Curious, being my first full time winter riding stint. My gas mileage has take a pretty big dip.
Never noticed any change before.
Never really been too concerned about fuel economy either. It gets what it gets. If I notice a big dip, it's probably because something's wrong.
That's weird I have never noticed a difference!
Huh? I've never had a noticeable change in gas mileage. Winter, summer, fall, spring: no significant change.
What have you experienced? Did you go from 45M/g to 43M/g? There's so many variables that unless you conducted a controlled experiment, you would really have no clue what caused the change in MPG.
Besides, it's not even winter yet...
Ok so you are going to need to follow these steps to regain efficiency:
Get tire pressure gauge and pump
Pull bike outside
Let all summer air out of tires
Refill tires with more efficient, denser winter air to correct pressure
That should fix the issue.
:secret:I get summer air imported from Australia all winter long so I don't have to change it out.
Your pressure will actually change with the drop in temps (same volume, lower temp = less pressure) so that could be effecting mpg. I've also heard of summer gas vs winter gas rumors, never really saw a huge difference in mpg though.
Where do you source your summer air? I can't find a company in Australia that doesn't charge and arm and leg for shipping.
Unless you're running boost, you shouldn't see a notable change in gas milage.
You either have something wrong with your bike, or you've changed riding habits.
It's pricey everywhere. I found a guy who swaps with me every year.
This is good, I got's a smile even with the rain pouring down.
I once rode "All" year round, although never checked the mileage.
When driving my log truck which had twenty tires on the ground I could look back at the records and tell what the weather had done on a specific day. Why, because as the road's became more saturated with water it took more fuel to push Dem tires through the resistance. On especially rainy days this could amount to ten extra gallons at the fuel pumps. Another thing was wind, which caused the Cummins to work a little harder...AJ
I figured back in your day, horses and mules were the method you used... :nana crackup: :mrgreen:
Um.....it still gets from gas station to gas station on one full tank.

*Extracted material:*
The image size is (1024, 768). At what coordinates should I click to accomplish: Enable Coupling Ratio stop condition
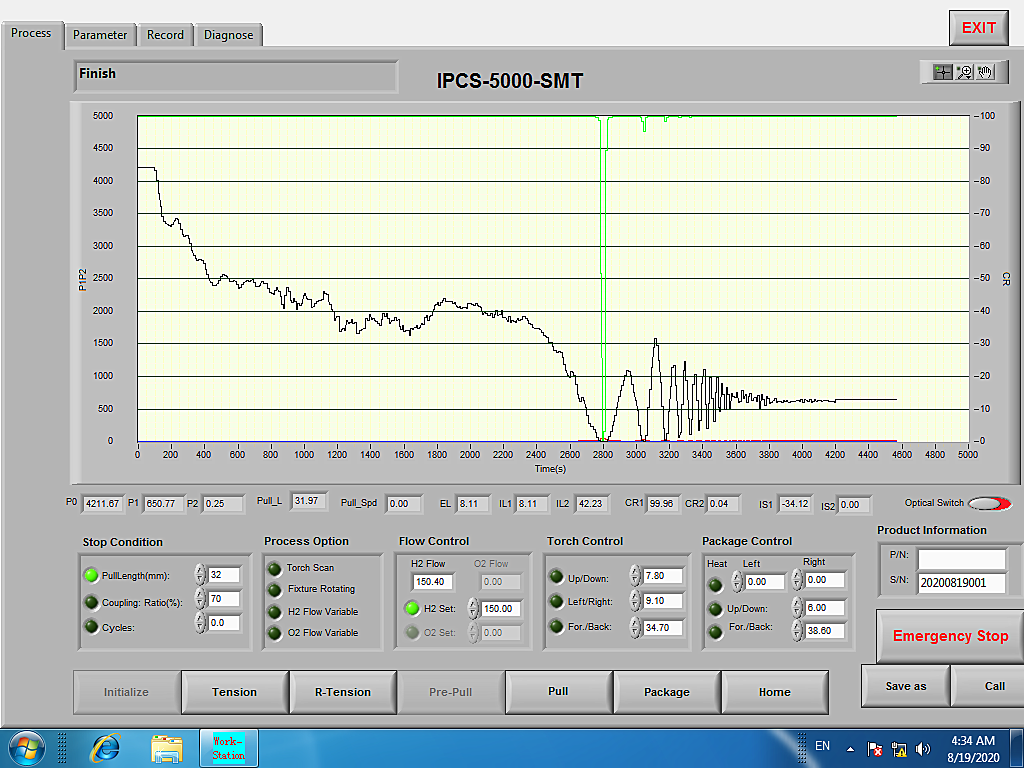91,602
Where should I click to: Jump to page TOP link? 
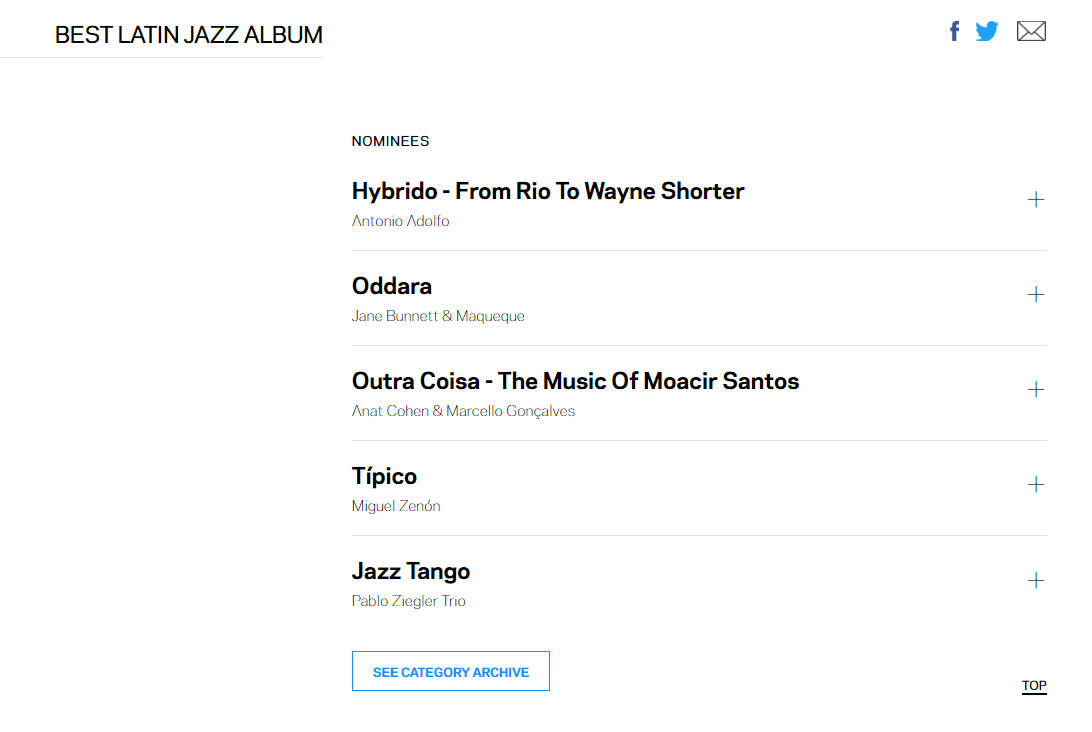tap(1034, 686)
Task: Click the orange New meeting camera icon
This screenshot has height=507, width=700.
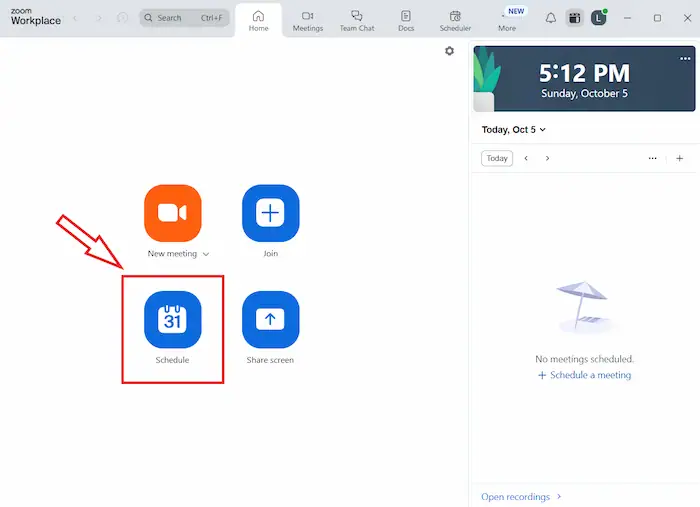Action: click(173, 213)
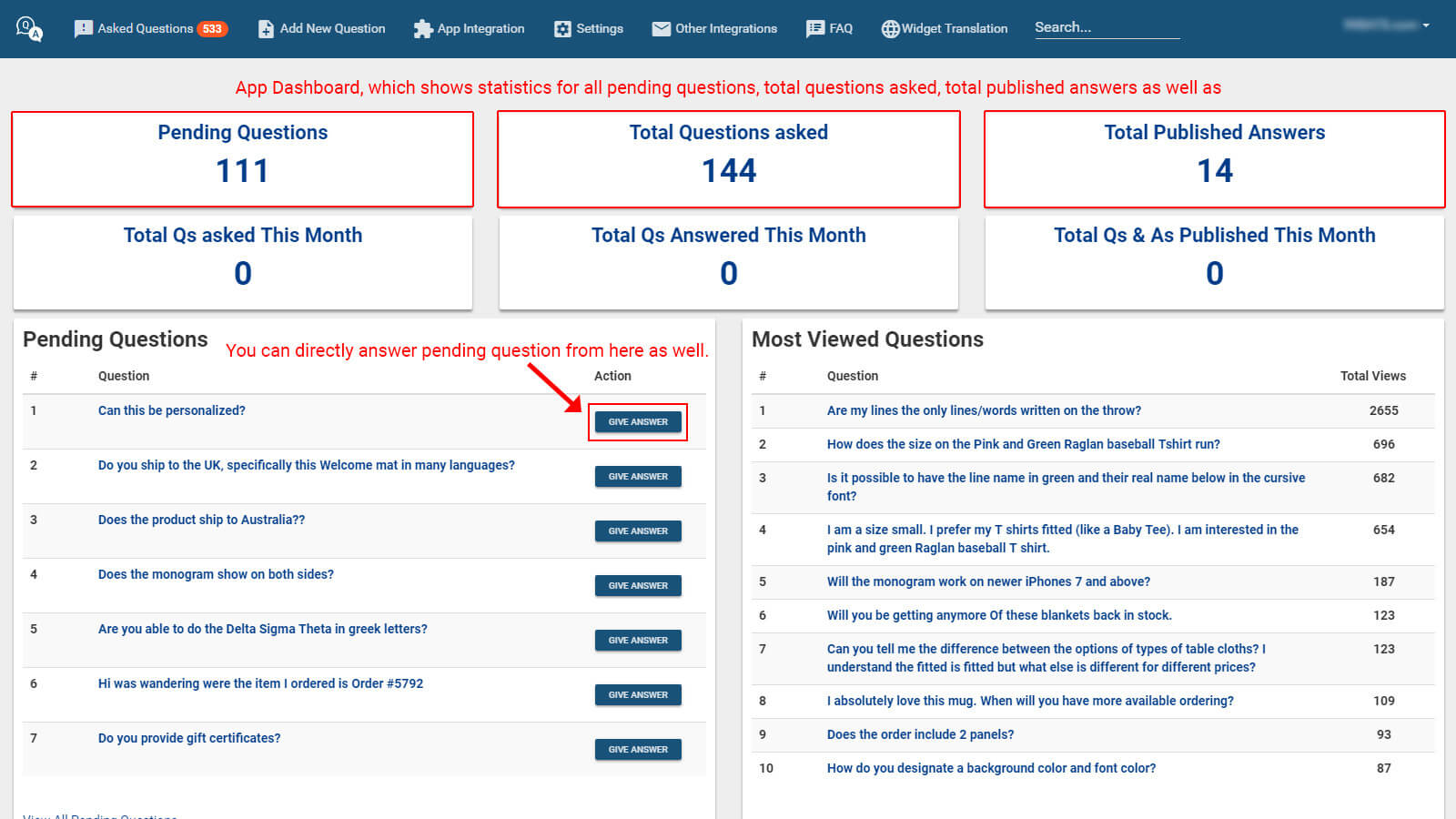
Task: Click the Other Integrations envelope icon
Action: tap(662, 29)
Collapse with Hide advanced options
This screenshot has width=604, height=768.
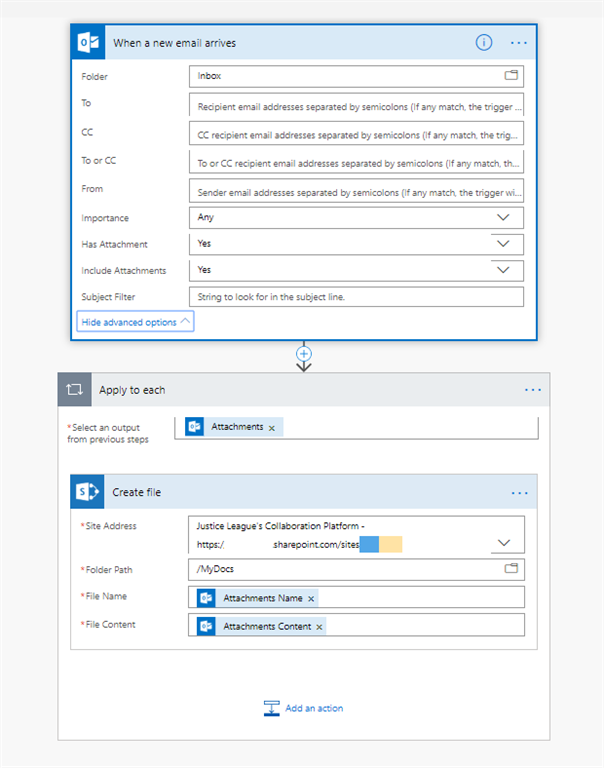pos(135,322)
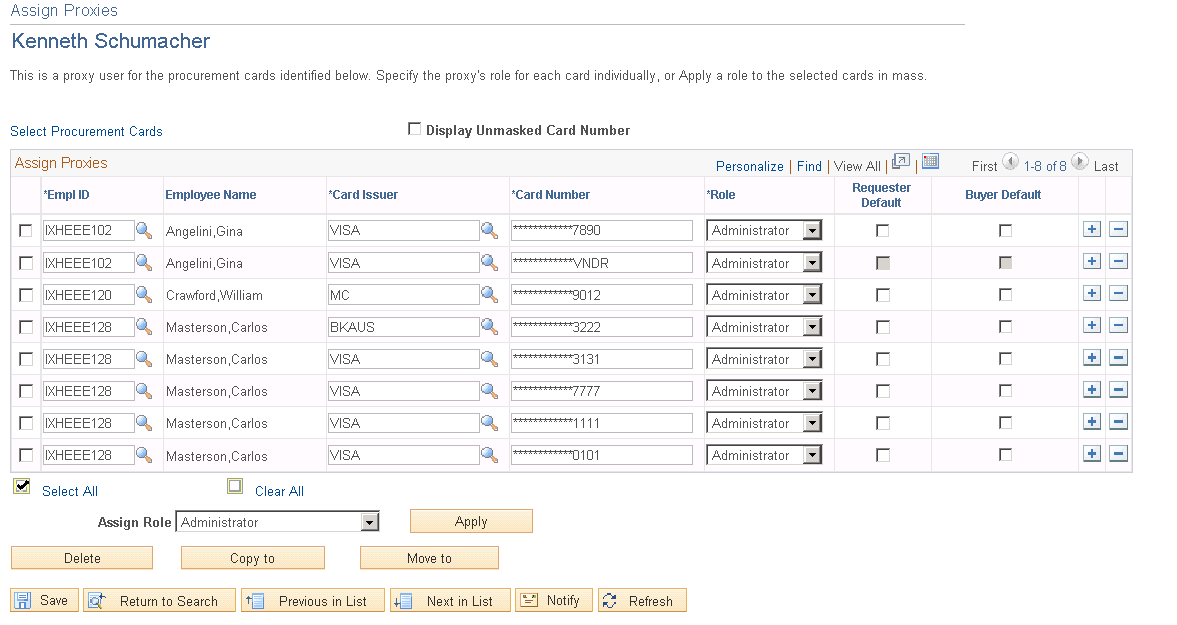
Task: Apply the selected role to checked cards
Action: pos(470,520)
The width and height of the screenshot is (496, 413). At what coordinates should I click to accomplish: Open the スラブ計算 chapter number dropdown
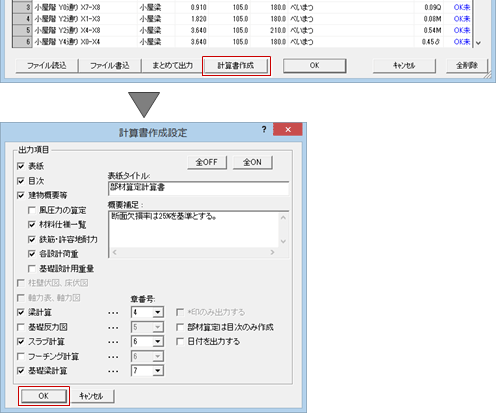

*Exercise description:* Extend the forum thread on winter gas mileage with the posts that come after its last one. The records have no connection to the forum thread on winter gas mileage.

*The output:*
IMO, if your worried about mileage, you missed the point of being on two wheels (or one :evil4.
Assuming you are checking your tire pressures regularly as the temps change, the only other reason I can think of is the gas formulas are different in the winter. I had read the the winter formulas have a higher oxygen content and therefore a lower energy content per gallon (Btu/gal). However, I thought they didn't start with the winter formulas until Nov 1st.
I check my mileage every fill-up and I have noticed a slight drop in mileage with my cars between Nov 1st and March 1st. I always attributed that to the formulas. Yes I do check my tire pressures often so that's not the reason. Gas mileage on the bike?...I check it regularly but don't worry too much about it. It is what it is and it's a lot better than the cars.
Op, your recent dyno tune could have made a difference in fuel consumption due to the throttle cables going to their widest open position more often and for longer periods of time than before the magic.
what have you done to the bike?
besides leaving shit unplugged, having it dyno tuned, and dicking with the brake lines?
someone got a green dot.
What kind of oil are you using? make sure it's cold tolerant.
If I rode differently in the shitty season, I'd expect to see a difference. But I don't, so I expect nothing.